Sir Rose Price, Trengwainton and Jamaica
Before Trengwainton came into the ownership of the Bolitho family in 1867, it was owned by Rose Price, a Cornish magistrate and descendant of a Cornish-Jamaican plantation-owning family.
Learn more about the early history of Trengwainton and the owner responsible for its transformation from a modest farmhouse to a landed estate.
Sir Rose Price of Trengwainton
In 1814 Rose Price (1768–1834) purchased Trengwainton, then little more than a large farmhouse. He was part of the Cornish establishment, a magistrate, and in the coming years was knighted (1815) and appointed inaugural president of the Penzance Library (1818), now known as Morrab Library. His wealth came from inherited sugar plantations in Jamaica which he spent creating a landed estate at Trengwainton by remodelling the house and laying out gardens in the picturesque style, alongside a celebrated walled garden.
The Price family rose to prominence on the island of Jamaica. They descended from Francis Price (1635–1689) who was believed to be a junior officer at the island’s conquest of 1655. Francis is first identified as merely ‘my loveing Kinsman Mr ffrancis Price’ in a document of 1663 bequeathing to him Jamaican plantations. Over the following decades he acquired further estates including in 1670 the 840 acres in St John’s Parish he named Worthy Park.
Francis Price’s younger son Colonel Charles Price (1678–1730) purchased Worthy Park from his sister-in-law, and he also acquired lands from the Rose family, through his sister’s marriage. Colonel Price’s son John Price of Penzance the elder (1712–40) was born in Jamaica and sent to England for his education. He was advised to stay in Cornwall due to ill health where he lodged with the Badcock family and married their daughter Margery. John Price of Penzance the younger (1738–97) inherited his father’s estate and others through his wider family. He was a true absentee owner, only visiting Jamaica once in his lifetime where he met his wife Elizabeth Brammer. They returned to Penzance to pursue his antiquarian interests and where their only surviving son Rose Price was born.

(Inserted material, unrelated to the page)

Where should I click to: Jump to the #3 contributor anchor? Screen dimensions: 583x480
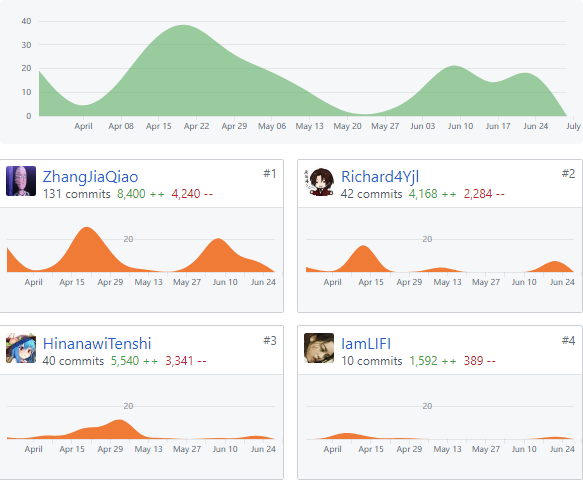[270, 341]

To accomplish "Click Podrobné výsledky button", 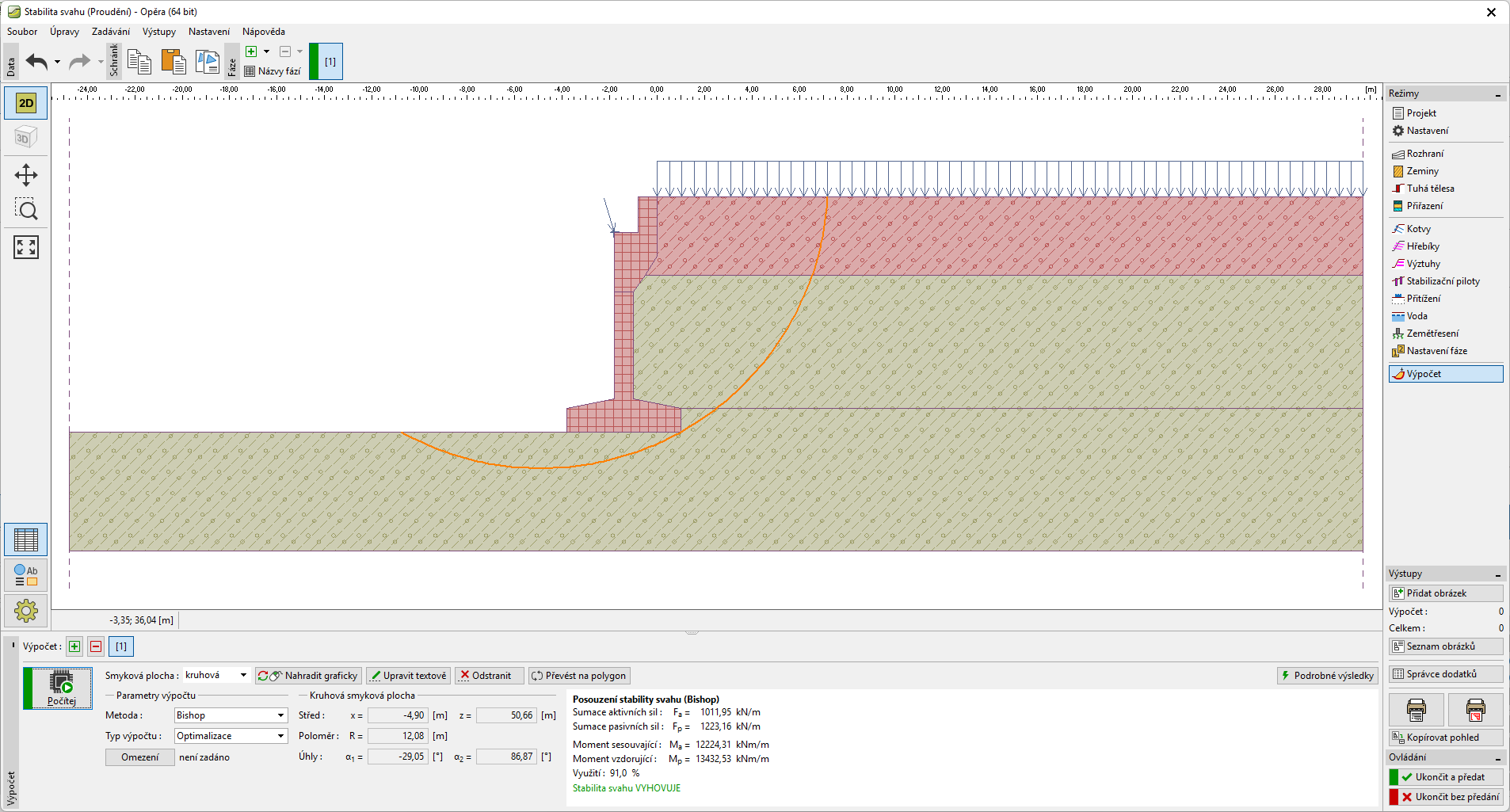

Rose Price (1768-1834) was educated at Penzance Grammar School, Harrow and then Oxford University, before embarking on a Grand Tour. In 1791 the family sugar estates were in trouble owing to unscrupulous local agents, so Rose Price travelled to Jamaica to assume direct management, where it is claimed he doubled their value. Rose Price made detailed records which survive in his ‘great plantation book’ covering the years 1792–6, now held by the Library of Congress. In this we learn he expanded sugar-cane cultivation by 25% within three years. He introduced adapted Cornish mining technology for mills and brought Cornishmen to assist plantation management. He also expanded the number of enslaved people from 355 to over 500. At Worthy Park enslaved people undertook many roles; in addition to agriculture there were carpenters and blacksmiths, a midwife and nurses, and in the ‘great house’ a 50-year-old cook named ‘Penzance’. Soon after arriving in Jamaica, Rose Price formed a relationship with Lizette, a 13-year-old enslaved girl, whom he freed, and who bore two children who later received their education in England.
Rose Price returned from Jamaica in 1795 and that year married Elizabeth Lambart, niece of Lord Sherborne in Gloucestershire. His income from Jamaican estates was then around £6,000 a year, and he continued to invest in further plantations. Rose Price remained committed to slavery after the abolition of the Slave Trade in 1807, publishing in 1832 a defence entitled Pledges on Colonial Slavery, to Candidates for Seats in parliament, Rightly Considered. He died soon after the Abolition of Slavery Act of 1833 and his executors later received over £10,000 compensation awarded to owners of formerly enslaved people. However, his finances were not sound; Rose Price had encumbered both his Jamaican and Cornish estates with substantial debts, and Trengwainton was sold by its mortgage holders in 1835.